Summary of Key Points
- HIV is a retrovirus that targets CD4+ T cells, leading to progressive immune system deterioration. AIDS is diagnosed when CD4 count falls below 200 cells/mm³ or when opportunistic infections develop.
- Transmission occurs through direct contact with infected body fluids, primarily through sexual contact, sharing needles, and mother-to-child transmission.
- Antiretroviral therapy (ART) is recommended for all HIV-positive individuals regardless of CD4 count, using a combination of medications from different drug classes.
- Strict medication adherence (>95%) is essential to prevent viral resistance and maintain viral suppression.
- Prophylactic medications are prescribed based on CD4 count thresholds to prevent opportunistic infections.
- Regular monitoring includes CD4 count, viral load, and screening for medication side effects and opportunistic infections.

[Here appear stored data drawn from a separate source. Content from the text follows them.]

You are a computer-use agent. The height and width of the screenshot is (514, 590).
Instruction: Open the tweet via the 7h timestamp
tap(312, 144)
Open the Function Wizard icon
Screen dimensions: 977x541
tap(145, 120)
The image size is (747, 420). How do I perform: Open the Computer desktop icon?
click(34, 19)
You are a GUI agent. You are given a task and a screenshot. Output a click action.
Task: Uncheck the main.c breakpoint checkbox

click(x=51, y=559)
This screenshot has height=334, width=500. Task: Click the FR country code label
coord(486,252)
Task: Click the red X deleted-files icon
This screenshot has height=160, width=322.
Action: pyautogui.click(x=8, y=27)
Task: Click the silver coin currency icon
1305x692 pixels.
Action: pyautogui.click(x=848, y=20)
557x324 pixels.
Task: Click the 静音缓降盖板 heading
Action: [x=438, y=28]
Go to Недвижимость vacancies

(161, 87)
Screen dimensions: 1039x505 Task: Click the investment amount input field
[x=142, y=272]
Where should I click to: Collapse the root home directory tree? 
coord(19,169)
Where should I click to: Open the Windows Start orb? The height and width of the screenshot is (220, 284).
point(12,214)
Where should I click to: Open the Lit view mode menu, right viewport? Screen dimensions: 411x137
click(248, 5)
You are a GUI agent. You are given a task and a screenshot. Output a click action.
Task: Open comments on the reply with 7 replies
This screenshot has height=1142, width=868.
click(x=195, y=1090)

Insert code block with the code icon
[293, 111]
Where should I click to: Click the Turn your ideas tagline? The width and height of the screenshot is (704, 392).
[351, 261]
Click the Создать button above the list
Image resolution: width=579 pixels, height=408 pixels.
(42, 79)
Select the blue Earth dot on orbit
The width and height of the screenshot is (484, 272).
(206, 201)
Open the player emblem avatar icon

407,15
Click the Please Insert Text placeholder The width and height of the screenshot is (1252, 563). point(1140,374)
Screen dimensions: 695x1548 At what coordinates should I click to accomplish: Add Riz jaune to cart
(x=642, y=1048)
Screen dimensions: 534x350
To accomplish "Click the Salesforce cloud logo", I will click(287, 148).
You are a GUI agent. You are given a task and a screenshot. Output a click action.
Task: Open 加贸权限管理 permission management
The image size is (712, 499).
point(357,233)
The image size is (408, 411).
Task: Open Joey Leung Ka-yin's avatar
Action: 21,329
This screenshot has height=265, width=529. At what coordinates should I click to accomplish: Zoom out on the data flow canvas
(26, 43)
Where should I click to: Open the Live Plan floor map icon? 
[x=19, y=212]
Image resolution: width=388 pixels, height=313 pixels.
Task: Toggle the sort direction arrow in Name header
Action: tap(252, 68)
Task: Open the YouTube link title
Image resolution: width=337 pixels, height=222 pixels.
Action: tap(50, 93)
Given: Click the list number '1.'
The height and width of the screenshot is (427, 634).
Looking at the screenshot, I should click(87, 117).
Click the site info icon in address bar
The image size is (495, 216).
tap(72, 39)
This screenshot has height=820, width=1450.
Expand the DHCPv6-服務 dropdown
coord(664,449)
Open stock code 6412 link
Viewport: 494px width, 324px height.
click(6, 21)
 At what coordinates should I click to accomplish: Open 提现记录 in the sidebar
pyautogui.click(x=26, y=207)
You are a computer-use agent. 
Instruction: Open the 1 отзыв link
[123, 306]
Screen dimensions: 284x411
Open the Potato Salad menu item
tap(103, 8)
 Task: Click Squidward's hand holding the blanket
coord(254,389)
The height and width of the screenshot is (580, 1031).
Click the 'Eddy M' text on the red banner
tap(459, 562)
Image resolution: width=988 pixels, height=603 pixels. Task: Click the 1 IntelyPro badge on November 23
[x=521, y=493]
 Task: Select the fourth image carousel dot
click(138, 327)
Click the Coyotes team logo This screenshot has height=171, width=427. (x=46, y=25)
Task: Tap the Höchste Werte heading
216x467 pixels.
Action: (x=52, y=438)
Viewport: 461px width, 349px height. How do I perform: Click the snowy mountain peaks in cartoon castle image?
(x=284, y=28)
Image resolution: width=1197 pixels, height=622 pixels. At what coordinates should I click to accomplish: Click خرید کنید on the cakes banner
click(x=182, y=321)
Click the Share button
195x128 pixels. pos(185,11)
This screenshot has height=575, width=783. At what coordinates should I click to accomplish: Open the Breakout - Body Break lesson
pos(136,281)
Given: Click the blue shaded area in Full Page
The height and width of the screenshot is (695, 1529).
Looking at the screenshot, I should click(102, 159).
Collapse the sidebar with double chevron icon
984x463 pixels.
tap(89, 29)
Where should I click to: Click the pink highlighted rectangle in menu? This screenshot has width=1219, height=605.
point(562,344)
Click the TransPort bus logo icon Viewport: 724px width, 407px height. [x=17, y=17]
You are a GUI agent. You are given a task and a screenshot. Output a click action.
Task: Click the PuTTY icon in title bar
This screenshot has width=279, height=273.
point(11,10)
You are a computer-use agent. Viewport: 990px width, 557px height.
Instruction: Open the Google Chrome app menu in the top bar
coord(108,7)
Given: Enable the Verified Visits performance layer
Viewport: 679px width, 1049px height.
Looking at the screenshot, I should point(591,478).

- Nursing care focuses on medication management, symptom monitoring, infection prevention, and psychosocial support.
- Prevention strategies include PrEP, PEP, safer sex practices, and harm reduction for injection drug users.
- Treatment as prevention (U=U) emphasizes that individuals with undetectable viral loads cannot sexually transmit HIV.